また、実施形態の皮膜除去装置1は、熱放射光を除去加工完了の判断に用いており、レーザ光線を斜めに照射した場合でも安定して熱放射光を検出することができる。よって、精度よく高感度で絶縁被覆層61が除去完了されたことを検知することができる。
また、皮膜除去装置1は、所定領域64ごとに除去加工完了を検知しており、その結果をもとにフィードバック制御している。よって、2周目以降は、除去加工が完了した所定領域64をスキップする等の除去加工の効率化を図ることができる。さらに、レーザ光線11を過剰に導線62に対して照射しないため、導線62へのダメージを低減させることができる。

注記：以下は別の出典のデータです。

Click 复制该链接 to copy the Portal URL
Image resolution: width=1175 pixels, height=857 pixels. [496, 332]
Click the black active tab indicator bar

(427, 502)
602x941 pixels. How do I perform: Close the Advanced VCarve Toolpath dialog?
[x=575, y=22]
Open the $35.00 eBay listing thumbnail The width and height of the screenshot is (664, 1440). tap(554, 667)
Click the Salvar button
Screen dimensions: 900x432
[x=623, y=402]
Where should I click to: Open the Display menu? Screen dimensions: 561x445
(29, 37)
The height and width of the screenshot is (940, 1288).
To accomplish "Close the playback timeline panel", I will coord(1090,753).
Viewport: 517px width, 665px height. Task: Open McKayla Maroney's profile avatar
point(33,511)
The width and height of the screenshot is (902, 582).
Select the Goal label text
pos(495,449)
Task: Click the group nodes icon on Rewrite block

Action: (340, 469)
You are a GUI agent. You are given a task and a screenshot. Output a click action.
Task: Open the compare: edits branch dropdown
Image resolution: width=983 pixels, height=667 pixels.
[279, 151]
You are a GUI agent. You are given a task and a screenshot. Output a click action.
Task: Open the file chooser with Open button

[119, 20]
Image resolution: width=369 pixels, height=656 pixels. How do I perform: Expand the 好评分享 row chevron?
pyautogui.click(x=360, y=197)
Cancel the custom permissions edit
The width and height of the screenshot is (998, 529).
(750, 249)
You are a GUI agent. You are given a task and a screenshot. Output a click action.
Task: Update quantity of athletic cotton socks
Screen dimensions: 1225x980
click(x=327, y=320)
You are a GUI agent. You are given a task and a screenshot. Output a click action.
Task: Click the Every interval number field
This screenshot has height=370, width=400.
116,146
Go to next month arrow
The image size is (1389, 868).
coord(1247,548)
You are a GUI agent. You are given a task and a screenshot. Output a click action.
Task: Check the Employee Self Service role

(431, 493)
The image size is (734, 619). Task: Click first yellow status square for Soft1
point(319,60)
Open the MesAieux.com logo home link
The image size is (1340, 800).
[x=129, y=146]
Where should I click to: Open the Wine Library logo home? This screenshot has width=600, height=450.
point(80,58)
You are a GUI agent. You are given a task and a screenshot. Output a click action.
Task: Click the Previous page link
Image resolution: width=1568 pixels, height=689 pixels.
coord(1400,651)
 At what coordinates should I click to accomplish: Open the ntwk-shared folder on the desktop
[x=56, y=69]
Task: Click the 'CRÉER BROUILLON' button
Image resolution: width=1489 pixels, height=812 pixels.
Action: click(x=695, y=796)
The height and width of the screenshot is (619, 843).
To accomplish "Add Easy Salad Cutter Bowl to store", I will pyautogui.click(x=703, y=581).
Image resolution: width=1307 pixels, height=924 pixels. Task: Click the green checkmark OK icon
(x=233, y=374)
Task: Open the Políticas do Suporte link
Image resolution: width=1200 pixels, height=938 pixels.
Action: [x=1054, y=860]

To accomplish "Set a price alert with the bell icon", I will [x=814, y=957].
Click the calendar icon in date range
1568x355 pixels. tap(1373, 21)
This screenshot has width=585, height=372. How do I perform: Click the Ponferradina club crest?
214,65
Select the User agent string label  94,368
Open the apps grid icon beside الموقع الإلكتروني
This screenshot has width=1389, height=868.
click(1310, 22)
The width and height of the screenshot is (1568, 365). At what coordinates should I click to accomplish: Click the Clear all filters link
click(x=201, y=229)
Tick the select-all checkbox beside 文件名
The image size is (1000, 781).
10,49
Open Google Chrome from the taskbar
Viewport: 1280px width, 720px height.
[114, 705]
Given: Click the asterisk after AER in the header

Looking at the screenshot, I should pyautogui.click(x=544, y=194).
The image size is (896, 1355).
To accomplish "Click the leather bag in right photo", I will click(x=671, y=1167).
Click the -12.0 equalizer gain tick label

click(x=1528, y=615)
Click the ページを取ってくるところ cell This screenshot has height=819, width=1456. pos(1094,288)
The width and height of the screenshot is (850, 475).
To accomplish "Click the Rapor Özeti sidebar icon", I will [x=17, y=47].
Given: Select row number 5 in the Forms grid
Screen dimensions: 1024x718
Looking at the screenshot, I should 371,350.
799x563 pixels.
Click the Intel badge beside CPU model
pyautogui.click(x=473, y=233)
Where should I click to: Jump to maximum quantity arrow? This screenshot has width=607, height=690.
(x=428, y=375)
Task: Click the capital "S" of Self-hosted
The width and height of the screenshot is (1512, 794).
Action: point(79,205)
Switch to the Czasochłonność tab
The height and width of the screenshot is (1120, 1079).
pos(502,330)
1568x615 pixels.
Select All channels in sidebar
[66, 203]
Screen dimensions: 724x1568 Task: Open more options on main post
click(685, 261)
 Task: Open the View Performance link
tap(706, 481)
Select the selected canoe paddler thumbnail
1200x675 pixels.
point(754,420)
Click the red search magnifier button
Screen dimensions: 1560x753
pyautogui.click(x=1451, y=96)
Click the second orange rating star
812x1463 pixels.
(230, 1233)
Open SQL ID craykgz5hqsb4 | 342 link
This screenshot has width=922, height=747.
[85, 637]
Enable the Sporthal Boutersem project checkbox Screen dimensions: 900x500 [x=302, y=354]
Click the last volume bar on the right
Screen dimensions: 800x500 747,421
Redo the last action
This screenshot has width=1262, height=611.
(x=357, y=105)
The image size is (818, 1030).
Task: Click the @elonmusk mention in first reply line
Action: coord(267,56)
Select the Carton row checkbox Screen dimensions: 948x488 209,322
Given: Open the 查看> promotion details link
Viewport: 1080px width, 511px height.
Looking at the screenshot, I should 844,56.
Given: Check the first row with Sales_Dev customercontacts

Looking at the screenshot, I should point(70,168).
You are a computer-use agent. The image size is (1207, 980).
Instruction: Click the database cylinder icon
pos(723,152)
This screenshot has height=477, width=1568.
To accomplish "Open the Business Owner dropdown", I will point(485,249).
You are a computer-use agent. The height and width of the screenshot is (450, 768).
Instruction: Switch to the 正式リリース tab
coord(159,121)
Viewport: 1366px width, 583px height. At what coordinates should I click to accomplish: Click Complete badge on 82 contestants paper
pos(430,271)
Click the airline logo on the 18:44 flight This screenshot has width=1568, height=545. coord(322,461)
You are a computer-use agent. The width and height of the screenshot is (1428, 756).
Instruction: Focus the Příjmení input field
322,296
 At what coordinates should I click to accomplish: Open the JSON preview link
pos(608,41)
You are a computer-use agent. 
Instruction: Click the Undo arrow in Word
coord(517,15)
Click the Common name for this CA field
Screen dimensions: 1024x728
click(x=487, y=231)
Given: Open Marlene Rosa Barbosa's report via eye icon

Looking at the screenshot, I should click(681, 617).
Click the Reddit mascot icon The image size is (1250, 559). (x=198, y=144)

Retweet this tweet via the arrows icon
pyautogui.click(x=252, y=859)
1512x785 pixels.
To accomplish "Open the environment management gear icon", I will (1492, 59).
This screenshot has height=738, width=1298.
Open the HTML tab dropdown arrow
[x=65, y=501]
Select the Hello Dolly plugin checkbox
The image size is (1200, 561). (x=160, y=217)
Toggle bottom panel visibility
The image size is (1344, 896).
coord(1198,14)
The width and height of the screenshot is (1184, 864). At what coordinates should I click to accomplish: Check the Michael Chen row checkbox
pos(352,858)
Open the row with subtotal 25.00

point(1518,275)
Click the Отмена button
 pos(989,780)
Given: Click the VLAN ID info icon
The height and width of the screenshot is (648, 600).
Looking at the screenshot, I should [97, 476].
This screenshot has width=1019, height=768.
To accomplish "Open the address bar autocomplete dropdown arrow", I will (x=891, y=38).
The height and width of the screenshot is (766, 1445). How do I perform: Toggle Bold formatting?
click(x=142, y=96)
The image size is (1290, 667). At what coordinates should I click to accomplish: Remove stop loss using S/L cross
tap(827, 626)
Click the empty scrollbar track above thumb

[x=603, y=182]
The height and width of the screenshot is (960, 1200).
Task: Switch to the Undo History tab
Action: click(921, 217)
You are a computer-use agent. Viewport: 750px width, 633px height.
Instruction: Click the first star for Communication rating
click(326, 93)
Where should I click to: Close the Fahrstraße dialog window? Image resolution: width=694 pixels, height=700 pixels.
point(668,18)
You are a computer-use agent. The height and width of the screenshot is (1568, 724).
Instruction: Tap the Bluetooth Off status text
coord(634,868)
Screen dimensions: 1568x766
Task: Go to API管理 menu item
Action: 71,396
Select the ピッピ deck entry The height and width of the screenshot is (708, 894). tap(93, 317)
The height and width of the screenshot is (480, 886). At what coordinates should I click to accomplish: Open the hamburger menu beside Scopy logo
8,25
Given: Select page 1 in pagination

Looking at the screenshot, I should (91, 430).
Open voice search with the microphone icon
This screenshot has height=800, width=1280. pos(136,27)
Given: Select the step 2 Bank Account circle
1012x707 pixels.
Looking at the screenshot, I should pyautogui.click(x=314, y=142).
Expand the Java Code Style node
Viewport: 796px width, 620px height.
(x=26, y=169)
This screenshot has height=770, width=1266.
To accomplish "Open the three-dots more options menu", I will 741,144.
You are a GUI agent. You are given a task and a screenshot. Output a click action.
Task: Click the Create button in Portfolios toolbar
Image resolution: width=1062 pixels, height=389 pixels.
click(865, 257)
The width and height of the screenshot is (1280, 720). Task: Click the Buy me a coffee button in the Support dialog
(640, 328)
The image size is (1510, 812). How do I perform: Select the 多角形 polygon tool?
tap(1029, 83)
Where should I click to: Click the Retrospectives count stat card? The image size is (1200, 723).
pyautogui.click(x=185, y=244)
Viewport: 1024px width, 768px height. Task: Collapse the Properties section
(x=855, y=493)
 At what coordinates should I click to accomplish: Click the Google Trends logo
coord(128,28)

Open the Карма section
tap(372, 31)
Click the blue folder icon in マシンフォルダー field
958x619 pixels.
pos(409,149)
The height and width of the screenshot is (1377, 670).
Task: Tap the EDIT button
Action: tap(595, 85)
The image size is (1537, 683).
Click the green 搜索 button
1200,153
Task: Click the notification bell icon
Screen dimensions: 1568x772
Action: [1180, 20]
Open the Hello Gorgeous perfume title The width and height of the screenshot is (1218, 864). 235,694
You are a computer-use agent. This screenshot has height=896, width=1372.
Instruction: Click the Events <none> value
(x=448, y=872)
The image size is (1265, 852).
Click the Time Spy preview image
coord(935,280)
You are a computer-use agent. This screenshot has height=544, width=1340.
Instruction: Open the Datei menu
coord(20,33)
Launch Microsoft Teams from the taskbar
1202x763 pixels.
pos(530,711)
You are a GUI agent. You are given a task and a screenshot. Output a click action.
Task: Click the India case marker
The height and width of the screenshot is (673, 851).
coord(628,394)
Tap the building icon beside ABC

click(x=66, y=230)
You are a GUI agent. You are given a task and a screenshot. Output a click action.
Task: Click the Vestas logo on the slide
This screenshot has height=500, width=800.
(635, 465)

以上、本発明に係る皮膜除去装置の実施の形態を説明したが、上記の構成に限らず、本発明の技術的思想を逸脱しない範囲で、変更することが可能である。
例えば、レーザ光線11の波長は、絶縁皮膜層61を除去できるものであれば、任意の波長としてもよい。また、絶縁皮膜層61は、電線60における導線62を被覆するものに限らない。例えば、金属層と絶縁皮膜層61との積層基板における絶縁皮膜層61でもよい。
1 皮膜除去装置
10 レーザ発振機
11 レーザ光線
12 ファイバー
13 戻り光
14 掃引方向
20 ヘッド部
21、22 ハーフミラー
23 ガルバノミラー
24 レンズ
30 受光部
40 判断部
50 レーザ・ヘッド制御部
60 電線
61 絶縁皮膜層
62 導線
63 除去する領域
64 所定領域
65 除去した領域

Claims (1)

  1. レーザ光線の照射により電線の絶縁皮膜層を除去する皮膜除去装置であって、
    前記電線からの熱放射光及び反射光を受光する受光部と、
    受光した前記熱放射光及び前記反射光を基に、
    値X=(熱放射光の強度の平均値)/(反射光の強度の平均値)
    を算出し、
    前記値Xが所定の閾値以下であるとき除去完了と判断する判断部と、
    を備える皮膜除去装置。